**EXERCISE DATA**
==*==
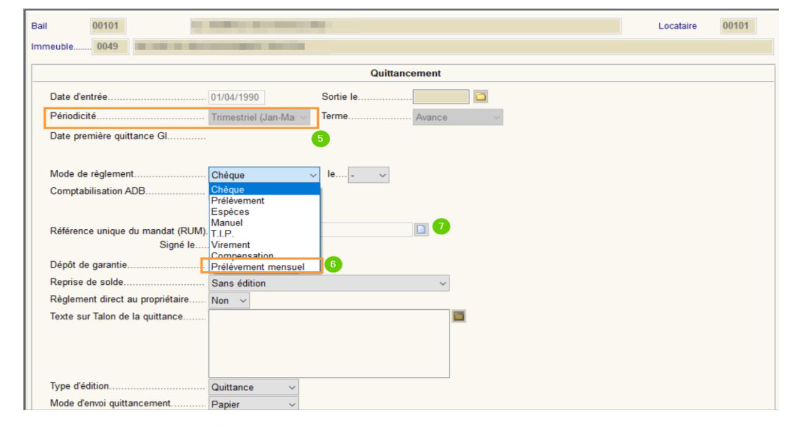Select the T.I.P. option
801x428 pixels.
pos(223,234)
==*==
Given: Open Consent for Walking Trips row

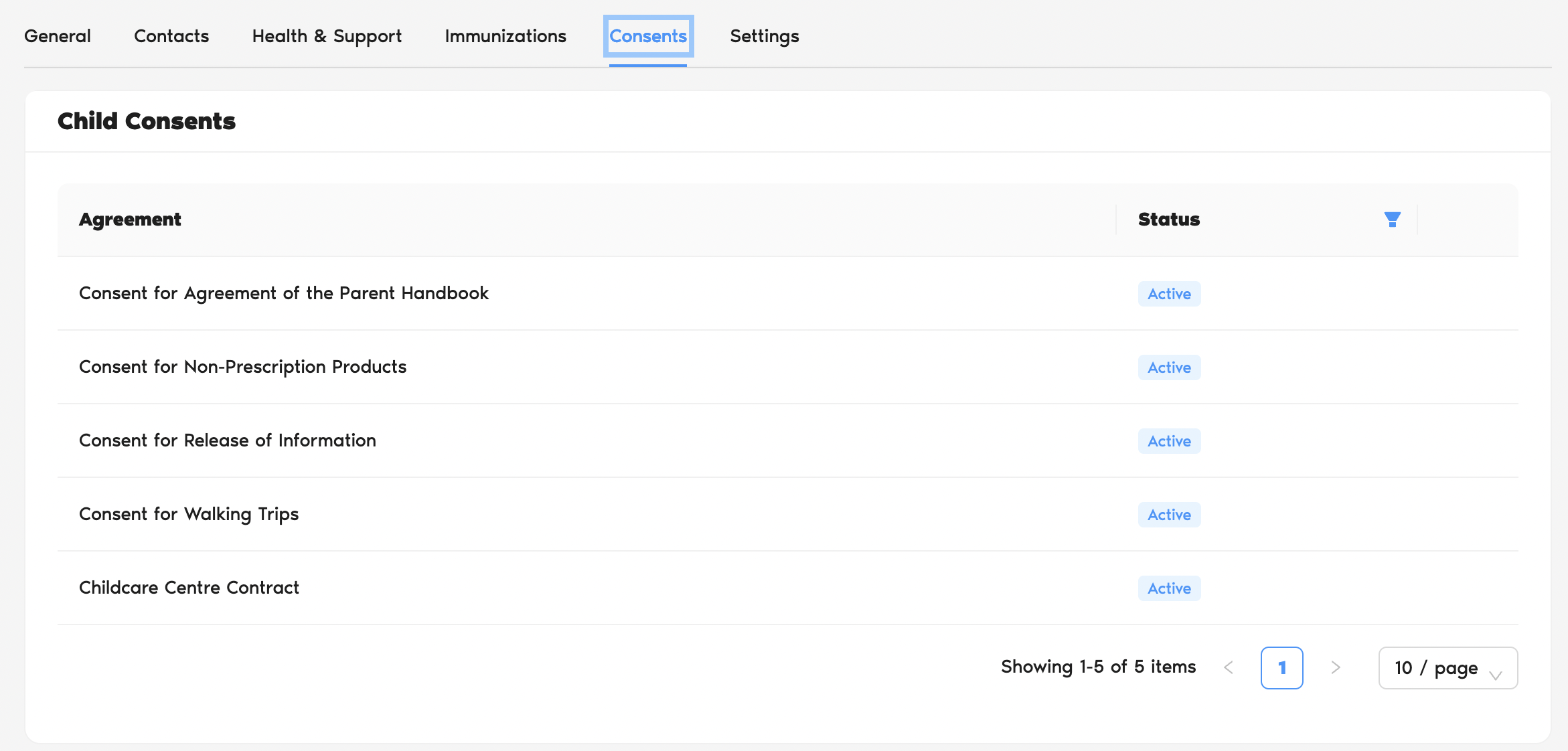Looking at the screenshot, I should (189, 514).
==*==
Please update the part of the items that opens with the line containing "Select the T.I.P. option" and closes with the line containing "pos(223,234)" by replacing "option" with "setting", and give those lines again with everything else unchanged. Leave the pictures out of your answer.

Select the T.I.P. setting
801x428 pixels.
pos(223,234)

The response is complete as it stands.